TANJUNGPINANG (SK) — Maraknya peredaran barang ilegal bukanlah hal yang asing bagi para importir lokal yang memasok barang-barang ilegal tanpa dokumen resmi dari Bea Cukai dan pihak yang berwajib maupun tanpa label Standar Nasional Indonesia (SNI) dan telah ditetapkan oleh Pemerintah Pusat maupun Pemerintah Daerah. Hal ini cukup meresahkan masyarakat sekitar Kota Tanjungpinang.
Banyaknya Pelabuhan Tikus di Kota Tanjungpinang dan kurangnya perhatian pihak-pihak yang bertanggung jawab membuat lenggang kaki para importir pemasok barang dari luar negeri semakin marak tak terdeteksi, sehingga secara tidak langsung membuat persaingan ketat antara produk luar dan produk lokal.
“Pinang (Kota Tanjungpinang,red) ni banyak pelabuhan kecilnya bang, kalau barang-barang dari luar sudah menjamur masuk ke Pinang, kadang barang yang masuk itu tak ada cukai dan tak ada SNI nya. Jadi barang itu kan barang ilegal, kalah saing lah bang dengan barang buatan lokal,” ujar Ujang (32), salah satu pekerja di Plantar 2 Tanjungpinang, Jumat, (11/03/2016).
Hal ini menurutnya, juga menguntungkan bagi masyarakat kalangan menengah ke bawah, dikarenakan barang-barang luaran tersebut jauh lebih murah dari pada barang buatan lokal dan memperoleh label SNI.
“Kalau untuk kayak kami (menengah kebawah, Red) harganya murah sanggup kami beli, selain kualitasnya juga boleh tahan lah. Tapi kalau buatan lokal itu bang agak mahal menurut kami, kadang untuk beli jaring ikan yang buatan lokal aja permeter udah berapa, tapi kalau yang dari luar selain oke harga nya terjangkau bang,” ungkapnya.
Selain itu, di pihak lain juga mengatakan, bahwa peredaran barang ilegal merupakan kesulitan nyata bagi pengusaha-pengusaha barang resmi yang berlabel SNI, hal ini membuat persaingan semakin ketat dan sulit, serta menurunkan minat masyarakat atas barang produk sendiri.

**Data yang Diberikan:**
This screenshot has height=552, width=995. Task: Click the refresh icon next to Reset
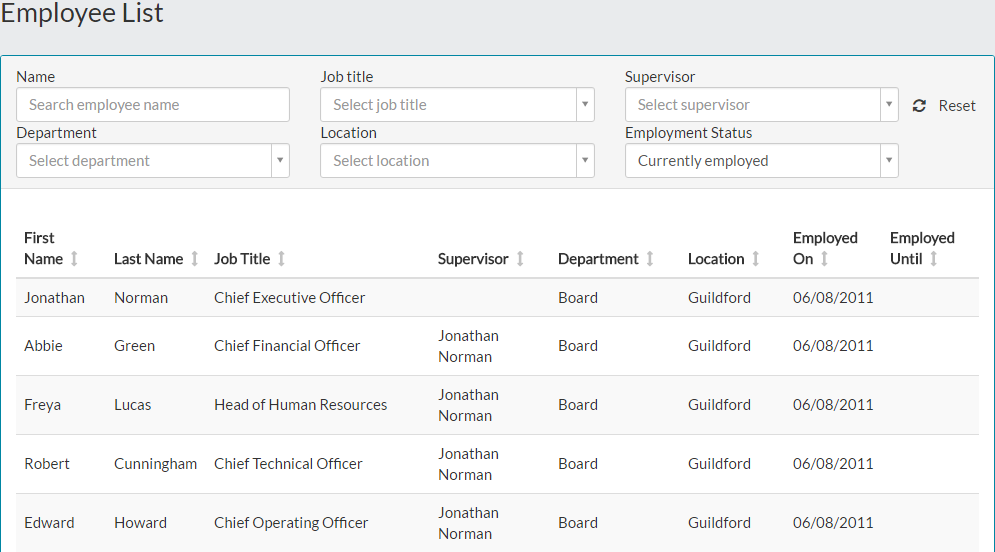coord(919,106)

--

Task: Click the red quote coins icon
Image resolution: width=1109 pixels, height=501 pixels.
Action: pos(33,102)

**Tugas:**
1. Dalam berita tentang barang ilegal di Tanjungpinang, barang apa yang Ujang sebut sebagai contoh barang buatan lokal yang harganya mahal?
2. Tuliskan lanjutan berita tentang barang ilegal di Tanjungpinang, dimulai setelah kalimat terakhirnya.

**Kunci Jawaban:**
1. Jaring ikan.

2.
“Kalau barang luar terus masuk macam mana kita mau bersaing, Pemerintah suruh kita pasang barang harus SNI, tapi banyak barang tak ada SNI pun boleh jual, macam mana Pemerintah sekarang ni. Susah lah, bisa-bisa bangkrut banyak usaha,” ujar Apui (43), salah satu pengusaha di Jalan Merdeka.
Menurutnya, Pemerintah seharusnya lebih memperhatikan produk tempatan yang layak dan berlabel SNI, demi keselamatan konsumen, sehingga memberikan kenyamanan dan kesadaran masyarakat menjadi lebih mencintai produk sendiri.
“Ya kalau Pemerintah memperhatikan masuk barang luar yang tak ada SNI, saya yakin masyarakat juga bakal cinta produk sendiri, kan kalau tak ada label SNI kan bisa bahaya bang. Sekarang barang-barang yang kita pakai, harus selamat waktu kita pakai,” ungkapnya.
Terkait hal ini, belum ada pihak yang bertanggung jawab yang dapat di temui untuk mengkonfirmasi akan hal ini, dan semoga para pihak terkait lebih bisa memberikan kontribusi dan keselamatan konsumen dalam membeli dan memiliki barang-barang yang resmi dan berlabel SNI. (SK-SA/C)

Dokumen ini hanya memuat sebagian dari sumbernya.